AI-Powered Pac-Man Agent: Reinforcement Learning in Action

Jesse Gonzalez, Arhma Baig, Megha Martin, Sophia Kuhnert
1University Technology Sydney

Team Members

Abstract

This project showcases the development of an AI agent capable of playing Pac-Man using Deep Q-Networks (DQN). We built an end-to-end DQN agent for Ms. Pac-Man with a custom Gymnasium reward wrapper for pellet bonuses, survival incentives, and motion penalties.

Training runs on eight parallel environments (AsyncVectorEnv) with high-throughput experience replay. Our CNN ingests 84×84 grayscale frames, stacking frames to predict Q-values. Double DQN, epsilon decay, and periodic target updates ensure stable convergence.
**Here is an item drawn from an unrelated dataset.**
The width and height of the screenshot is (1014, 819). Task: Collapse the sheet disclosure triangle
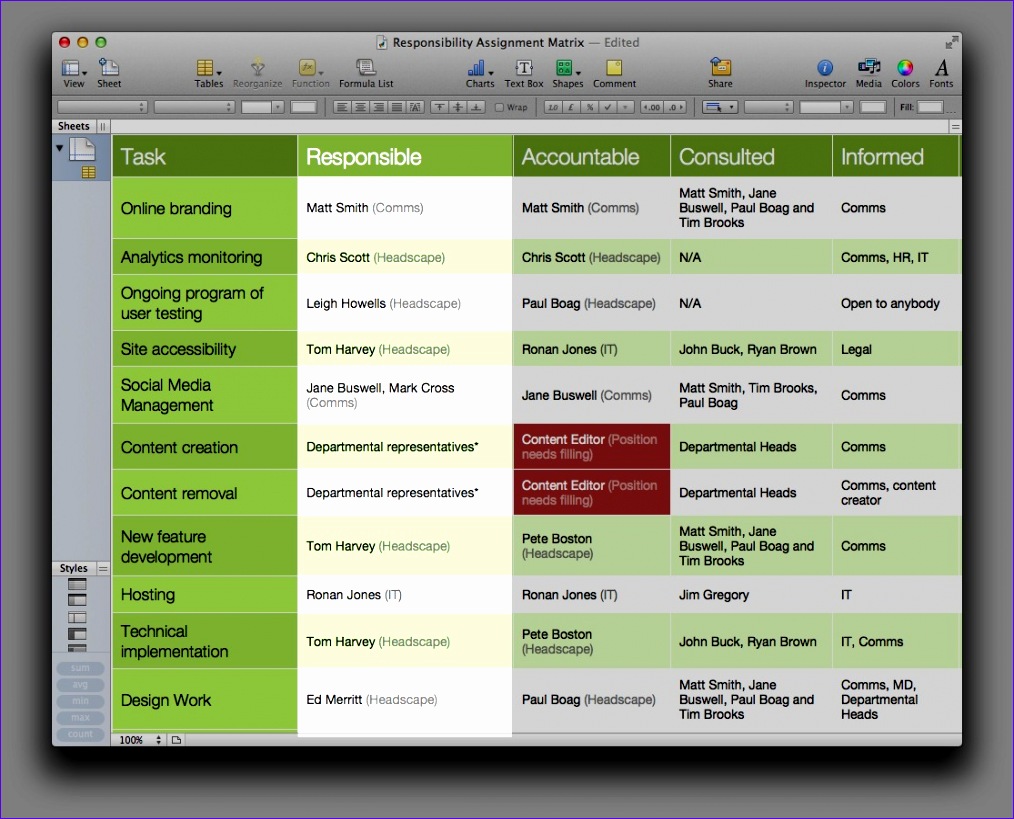(x=59, y=148)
Extensive logging captures per-episode reward, moving averages, loss, and mean Q all visualised in training charts. Checkpoints are saved every 50 episodes, enabling resumable training and hyperparameter tuning.
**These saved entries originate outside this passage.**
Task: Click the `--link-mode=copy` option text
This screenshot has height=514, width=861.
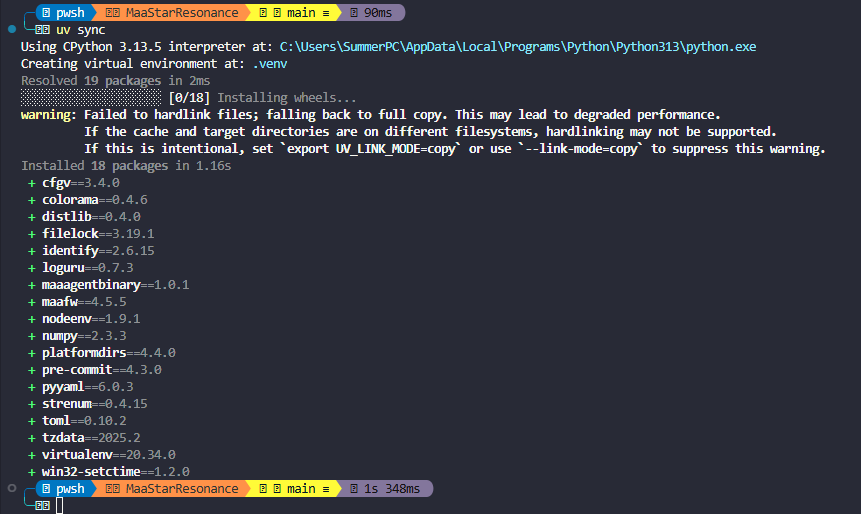Action: tap(565, 149)
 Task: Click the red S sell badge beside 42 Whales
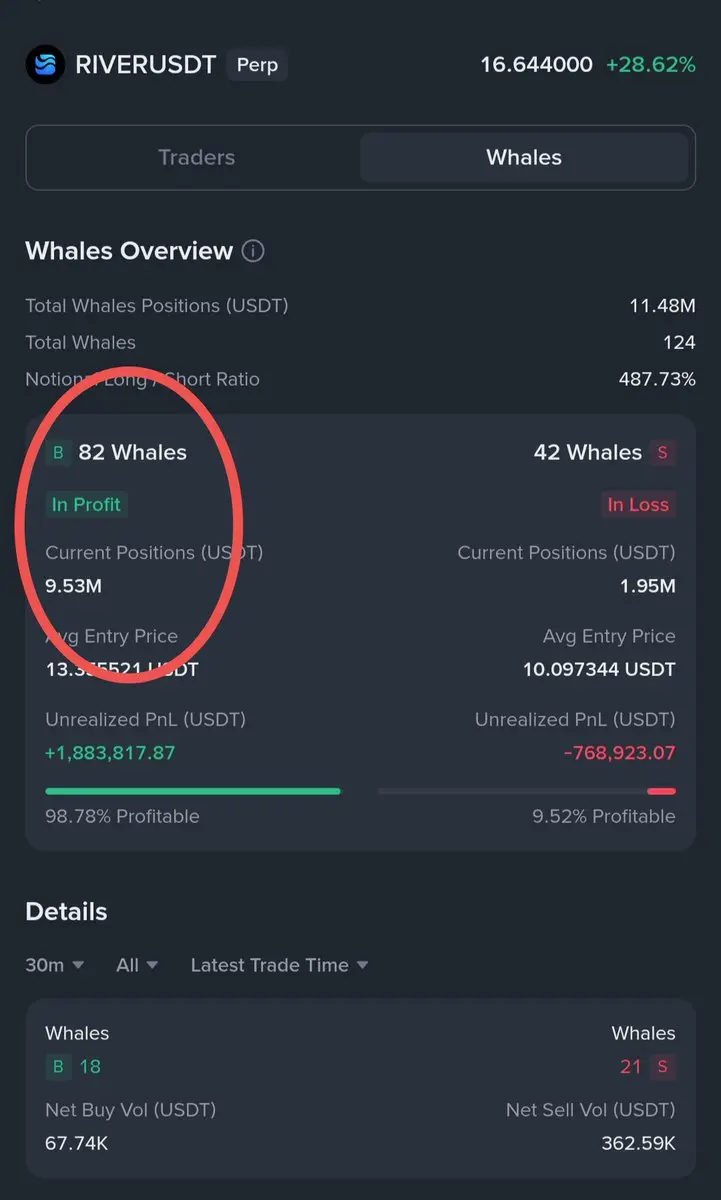(x=662, y=453)
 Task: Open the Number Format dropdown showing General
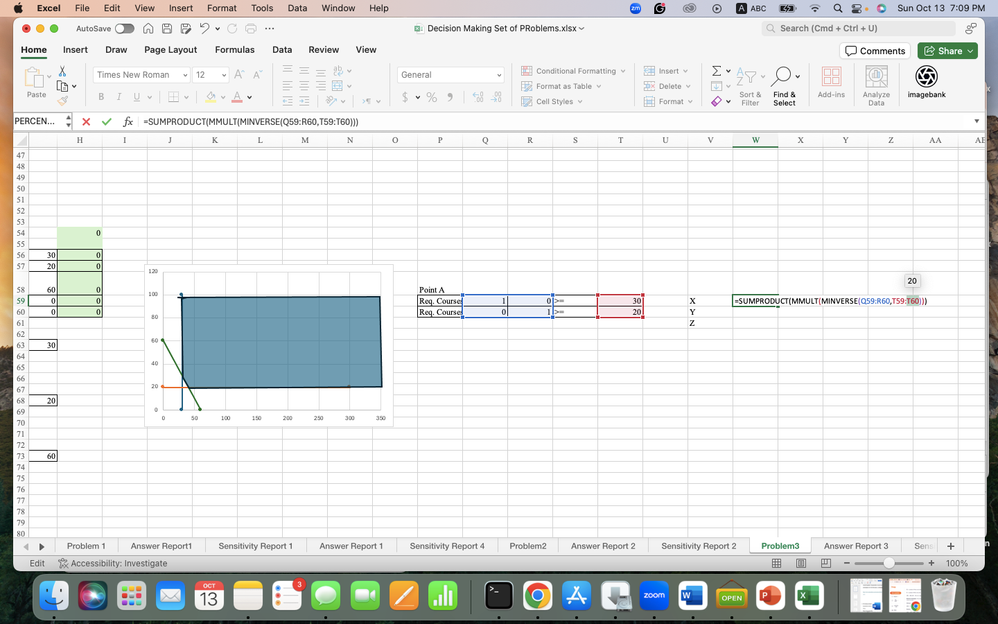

Flow-chart of our training loop

The diagram captures our full training loop of eight parallel Ms Pac-Man games, sending compressed 84 × 84 frames into a CNN encoder. Those features feed a Double DQN, which chooses one of four joystick moves and sends the action back to every environment. While the agent plays, rewards and losses stream and log the metricscompleting the learn and act cycle shown by the neon arrows.

Video

The following video demonstrates the AI agent playing Pac-Man using reinforcement learning. It showcases the agent's learning progress, strategy, and gameplay behaviour.

Training Charts

Reward Convergence Plot
Loss vs Mean Q-value
Exploration Rate vs Total Reward
Episode Length vs Total Reward

Results Discussion and Reflection

The Exploration Rate vs Total Reward scatter plot shows that as ε decays from 1.0 to 0.1, the agent transitions from random play to consistent high scores (600+ points once ε < 0.2). The learning curve (raw and moving-average) over 20,000 episodes shows rapid gains in early episodes and plateaus around ~550 average reward, indicating convergence.
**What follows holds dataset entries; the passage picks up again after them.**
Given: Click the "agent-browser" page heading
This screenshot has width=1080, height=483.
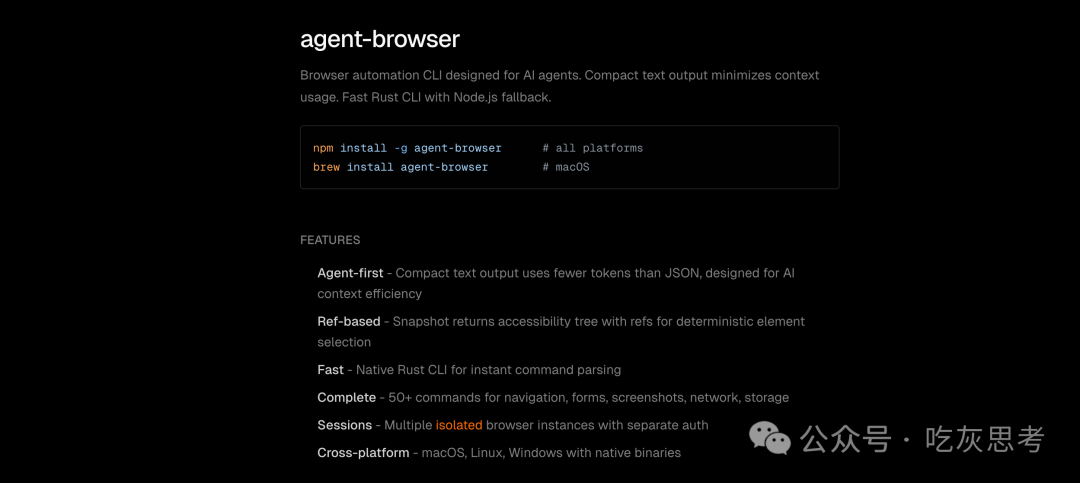Looking at the screenshot, I should click(x=380, y=39).
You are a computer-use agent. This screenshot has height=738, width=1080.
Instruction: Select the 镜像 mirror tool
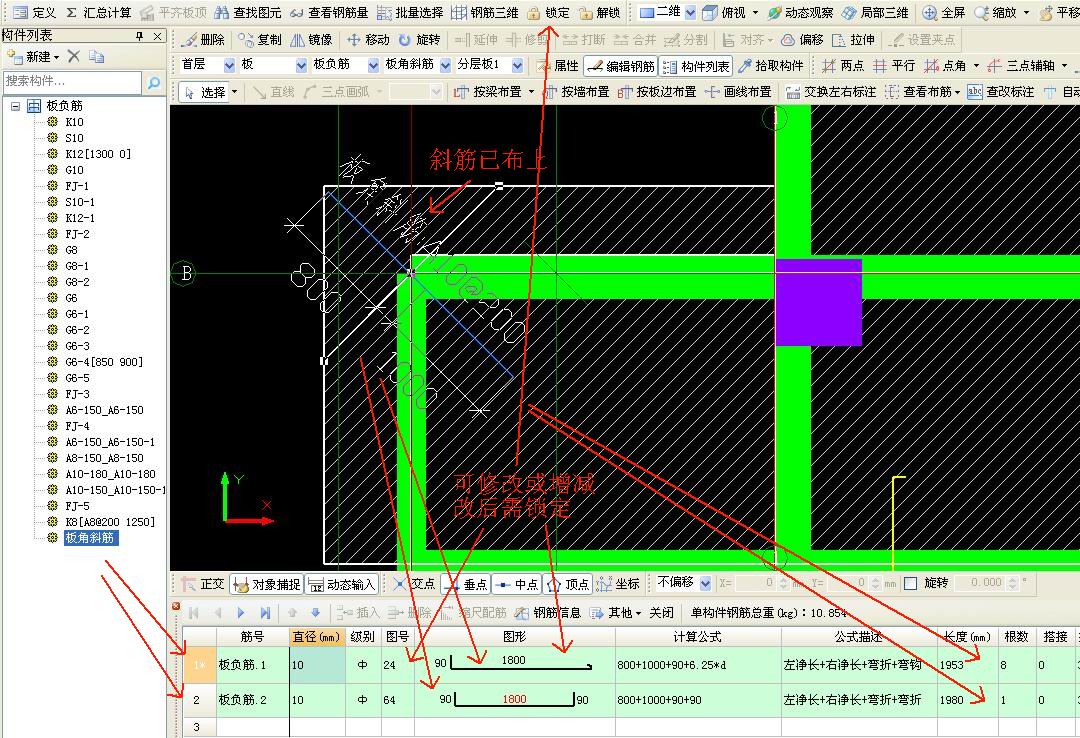coord(311,40)
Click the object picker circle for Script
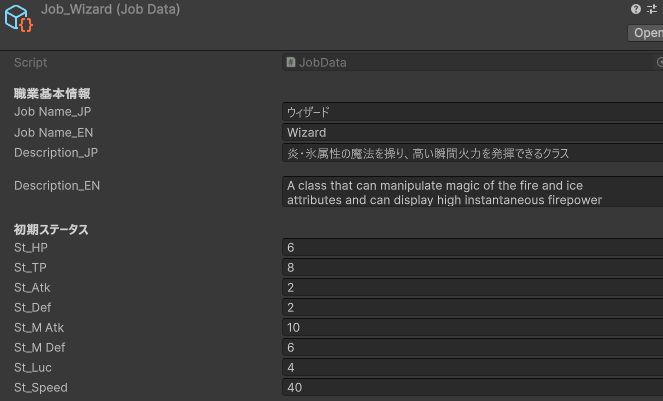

The Episode Length vs Total Reward plot reveals a strong positive correlation: longer survival yields more pellets and higher cumulative rewards. The MeanQ vs Loss chart illustrates initial loss spikes that taper as mean Q stabilises between 25–30, reflecting effective value learning.

Compared to a single DQN baseline, Double DQN achieved smoother initial performance, reduced reward oscillations, more efficient pellet collection, and higher scores in fewer episodes. Future work with more resources could explore PPO, reduced input resolutions (e.g., 64×64), or extended training to 50,000 episodes for potentially further gains.